Network BASICS (I) http messages

Source: Internet
Author: User
Tags http authentication

Http is the hypertext transfer protocol, which is the communication protocol of Web programs. Generally, the browser sends an http request, and the server sends an http request. There are two common methods for http requests: get and post. The get method is used to obtain resources. It can send parameters to the locked resources in the form of strings. Generally, the get method is not used to transmit sensitive data. The post method is used to perform operations. It can also send parameters in the form of strings, but the url tag does not contain any parameters sent by the message body.
 
Http message headers can be used in requests and responses. The following lists the message headers that may be encountered during penetration testing:
 
1 Connection the message header tells the other end of the communication whether the tcp Connection is closed or maintained after the http message transmission is completed.
 
2 Content-Encoding: the message header is used to specify the Encoding format of the message body Content, generally gzip.
 
3 Content-Length this message is used to specify the Length of the message body.
 
4. the Content-Type User specifies the Content Type of the message body. For example, the html document type is text/html.
 
5 Transfer-Encoding specifies the Encoding used for the message topic to facilitate http transmission.
 
6. Accept tells the server that the client needs to request the data, slice, and audio.
 
7. Accept-Encoding tells the Server Client to Accept the content Encoding.
 
8 Authorization is used to send a certificate to the server for a built-in http authentication.
 
9. The Cookie is used to submit to the server the cookie previously set for the browser.
 
10 Host is used to specify the Host name that appears in the requested complete URL.
 
11 Origin is used in cross-Origin Ajax requests, and the user instructs the requested domain.
 
12 Referer indicates the original URL of the current request.
 
13 The User-Agent User provides information about the User's browser or local client.
 
14 Access-Control-Allow-Origin indicates whether resources can be obtained through cross-Origin Ajax requests.
 
15 Expires indicates the validity period of the message body. During the validity period, the browser determines that the message body is the latest.
 
16 Location is used to specify the redirection target in the redirect response.
 
17. Server indicates the Server information.
 
18 Set-Cookie
 
This article by youthflies posted on the easy to trace online http://www.yeetrack.com /? P = 158

Contact Us

The content source of this page is from Internet, which doesn't represent Alibaba Cloud's opinion; products and services mentioned on that page don't have any relationship with Alibaba Cloud. If the content of the page makes you feel confusing, please write us an email, we will handle the problem within 5 days after receiving your email.

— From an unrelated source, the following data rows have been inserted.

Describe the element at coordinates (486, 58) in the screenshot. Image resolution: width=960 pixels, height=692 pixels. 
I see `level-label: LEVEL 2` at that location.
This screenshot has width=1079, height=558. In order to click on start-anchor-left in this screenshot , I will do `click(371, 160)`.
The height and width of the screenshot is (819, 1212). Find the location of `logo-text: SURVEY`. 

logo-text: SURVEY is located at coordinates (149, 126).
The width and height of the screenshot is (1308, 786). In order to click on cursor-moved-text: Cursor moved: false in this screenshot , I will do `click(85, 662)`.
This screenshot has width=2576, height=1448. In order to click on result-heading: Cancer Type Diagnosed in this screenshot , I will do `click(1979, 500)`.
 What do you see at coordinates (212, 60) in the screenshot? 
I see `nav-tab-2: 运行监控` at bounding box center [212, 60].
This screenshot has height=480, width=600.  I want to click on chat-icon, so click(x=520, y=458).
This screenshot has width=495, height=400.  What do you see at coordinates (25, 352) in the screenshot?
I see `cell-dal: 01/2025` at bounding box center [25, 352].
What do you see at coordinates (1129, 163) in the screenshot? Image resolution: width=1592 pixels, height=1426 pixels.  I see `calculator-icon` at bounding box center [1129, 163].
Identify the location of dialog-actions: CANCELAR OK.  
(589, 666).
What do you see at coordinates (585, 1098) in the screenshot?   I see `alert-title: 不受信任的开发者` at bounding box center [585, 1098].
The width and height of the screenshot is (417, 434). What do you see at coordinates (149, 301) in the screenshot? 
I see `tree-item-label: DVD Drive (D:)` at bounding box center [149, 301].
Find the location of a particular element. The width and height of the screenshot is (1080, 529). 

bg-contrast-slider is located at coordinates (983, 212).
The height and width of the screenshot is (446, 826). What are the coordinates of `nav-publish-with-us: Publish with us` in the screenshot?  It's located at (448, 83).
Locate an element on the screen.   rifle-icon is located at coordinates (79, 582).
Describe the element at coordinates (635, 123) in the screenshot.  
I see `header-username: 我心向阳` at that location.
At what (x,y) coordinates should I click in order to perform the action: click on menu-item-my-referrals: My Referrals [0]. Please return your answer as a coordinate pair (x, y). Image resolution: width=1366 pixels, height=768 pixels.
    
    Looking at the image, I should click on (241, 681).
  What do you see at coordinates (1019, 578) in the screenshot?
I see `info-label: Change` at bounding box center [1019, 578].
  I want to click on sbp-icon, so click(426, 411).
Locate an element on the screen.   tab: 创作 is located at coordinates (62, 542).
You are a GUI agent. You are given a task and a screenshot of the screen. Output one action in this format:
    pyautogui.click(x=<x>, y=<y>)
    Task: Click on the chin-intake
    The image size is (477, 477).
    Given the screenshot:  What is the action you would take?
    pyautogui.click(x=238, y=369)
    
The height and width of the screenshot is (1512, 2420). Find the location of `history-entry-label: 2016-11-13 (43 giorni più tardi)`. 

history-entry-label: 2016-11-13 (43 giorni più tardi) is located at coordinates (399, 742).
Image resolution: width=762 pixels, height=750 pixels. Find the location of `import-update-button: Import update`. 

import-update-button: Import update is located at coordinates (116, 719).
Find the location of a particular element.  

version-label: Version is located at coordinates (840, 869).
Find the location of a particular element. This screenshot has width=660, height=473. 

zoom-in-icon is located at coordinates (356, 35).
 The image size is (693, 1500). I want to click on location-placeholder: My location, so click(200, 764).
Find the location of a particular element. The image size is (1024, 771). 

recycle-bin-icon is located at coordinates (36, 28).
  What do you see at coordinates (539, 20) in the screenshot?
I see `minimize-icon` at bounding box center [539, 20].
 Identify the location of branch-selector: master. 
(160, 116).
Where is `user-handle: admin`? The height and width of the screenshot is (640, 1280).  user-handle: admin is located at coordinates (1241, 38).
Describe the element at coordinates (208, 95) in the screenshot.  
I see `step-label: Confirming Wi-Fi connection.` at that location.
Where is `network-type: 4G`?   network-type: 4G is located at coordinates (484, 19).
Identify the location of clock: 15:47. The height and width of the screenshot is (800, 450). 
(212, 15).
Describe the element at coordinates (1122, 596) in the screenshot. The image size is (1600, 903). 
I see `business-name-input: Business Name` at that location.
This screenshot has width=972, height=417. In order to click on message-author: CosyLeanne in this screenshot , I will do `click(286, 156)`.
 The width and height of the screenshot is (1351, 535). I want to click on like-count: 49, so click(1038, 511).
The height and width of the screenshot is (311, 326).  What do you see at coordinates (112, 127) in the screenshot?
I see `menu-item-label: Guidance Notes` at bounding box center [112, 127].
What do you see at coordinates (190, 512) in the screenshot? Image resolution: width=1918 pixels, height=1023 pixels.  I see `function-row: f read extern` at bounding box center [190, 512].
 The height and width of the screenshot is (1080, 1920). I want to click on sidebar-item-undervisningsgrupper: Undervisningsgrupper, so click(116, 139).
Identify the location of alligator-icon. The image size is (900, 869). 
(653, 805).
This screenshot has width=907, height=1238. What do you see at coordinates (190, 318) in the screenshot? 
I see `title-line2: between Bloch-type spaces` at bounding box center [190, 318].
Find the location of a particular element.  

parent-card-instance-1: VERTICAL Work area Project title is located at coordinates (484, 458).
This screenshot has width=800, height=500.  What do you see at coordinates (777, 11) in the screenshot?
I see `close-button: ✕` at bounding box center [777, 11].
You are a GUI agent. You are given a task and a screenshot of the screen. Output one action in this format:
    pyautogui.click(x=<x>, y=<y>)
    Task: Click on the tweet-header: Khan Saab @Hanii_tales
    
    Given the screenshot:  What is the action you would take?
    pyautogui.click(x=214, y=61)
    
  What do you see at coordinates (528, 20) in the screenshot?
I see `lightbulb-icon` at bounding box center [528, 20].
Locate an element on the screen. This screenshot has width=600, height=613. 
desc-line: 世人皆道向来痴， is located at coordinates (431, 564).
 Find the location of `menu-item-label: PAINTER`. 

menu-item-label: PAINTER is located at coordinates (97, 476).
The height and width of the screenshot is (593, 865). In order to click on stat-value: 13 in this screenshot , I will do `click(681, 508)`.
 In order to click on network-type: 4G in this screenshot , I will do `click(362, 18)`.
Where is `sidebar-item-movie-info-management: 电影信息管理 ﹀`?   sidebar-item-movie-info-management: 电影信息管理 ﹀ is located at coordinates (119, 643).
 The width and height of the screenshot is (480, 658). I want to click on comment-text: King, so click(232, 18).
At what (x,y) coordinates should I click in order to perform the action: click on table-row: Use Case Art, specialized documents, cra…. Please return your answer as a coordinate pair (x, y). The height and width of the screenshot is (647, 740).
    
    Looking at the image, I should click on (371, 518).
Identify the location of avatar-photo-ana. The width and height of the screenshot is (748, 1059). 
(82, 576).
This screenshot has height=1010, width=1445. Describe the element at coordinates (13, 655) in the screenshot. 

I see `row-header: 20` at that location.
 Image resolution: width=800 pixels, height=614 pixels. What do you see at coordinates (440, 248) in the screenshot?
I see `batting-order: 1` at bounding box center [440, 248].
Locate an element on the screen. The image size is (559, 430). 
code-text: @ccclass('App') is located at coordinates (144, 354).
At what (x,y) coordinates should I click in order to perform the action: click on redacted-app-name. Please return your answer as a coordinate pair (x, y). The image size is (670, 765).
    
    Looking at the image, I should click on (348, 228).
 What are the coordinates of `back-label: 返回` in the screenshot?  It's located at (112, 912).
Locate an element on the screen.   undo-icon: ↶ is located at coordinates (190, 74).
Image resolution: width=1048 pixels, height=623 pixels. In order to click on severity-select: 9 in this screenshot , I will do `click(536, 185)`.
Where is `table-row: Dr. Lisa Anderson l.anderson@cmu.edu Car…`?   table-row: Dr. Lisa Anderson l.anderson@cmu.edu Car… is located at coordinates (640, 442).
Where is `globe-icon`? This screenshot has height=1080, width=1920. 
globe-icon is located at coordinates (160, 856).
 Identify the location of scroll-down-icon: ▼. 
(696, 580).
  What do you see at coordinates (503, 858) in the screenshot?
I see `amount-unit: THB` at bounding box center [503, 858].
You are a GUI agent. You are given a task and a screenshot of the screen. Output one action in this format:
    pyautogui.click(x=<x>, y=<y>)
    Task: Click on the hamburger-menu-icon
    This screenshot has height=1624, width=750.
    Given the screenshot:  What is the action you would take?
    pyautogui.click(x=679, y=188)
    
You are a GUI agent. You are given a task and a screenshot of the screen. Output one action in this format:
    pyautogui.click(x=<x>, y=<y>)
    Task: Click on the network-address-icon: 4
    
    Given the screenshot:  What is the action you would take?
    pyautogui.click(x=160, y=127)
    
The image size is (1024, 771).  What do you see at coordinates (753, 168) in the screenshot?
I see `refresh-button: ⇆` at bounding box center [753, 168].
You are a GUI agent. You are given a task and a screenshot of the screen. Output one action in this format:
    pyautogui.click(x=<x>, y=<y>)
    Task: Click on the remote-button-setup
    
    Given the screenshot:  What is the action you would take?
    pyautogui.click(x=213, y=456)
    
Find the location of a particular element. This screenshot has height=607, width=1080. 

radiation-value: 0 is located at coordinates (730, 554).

If you find any instances of plagiarism from the community, please send an email to: info-contact@alibabacloud.com and provide relevant evidence. A staff member will contact you within 5 working days.

A Free Trial That Lets You Build Big!

Start building with 50+ products and up to 12 months usage for Elastic Compute Service

  • Sales Support

    1 on 1 presale consultation

  • After-Sales Support

    24/7 Technical Support 6 Free Tickets per Quarter Faster Response

  • Alibaba Cloud offers highly flexible support services tailored to meet your exact needs.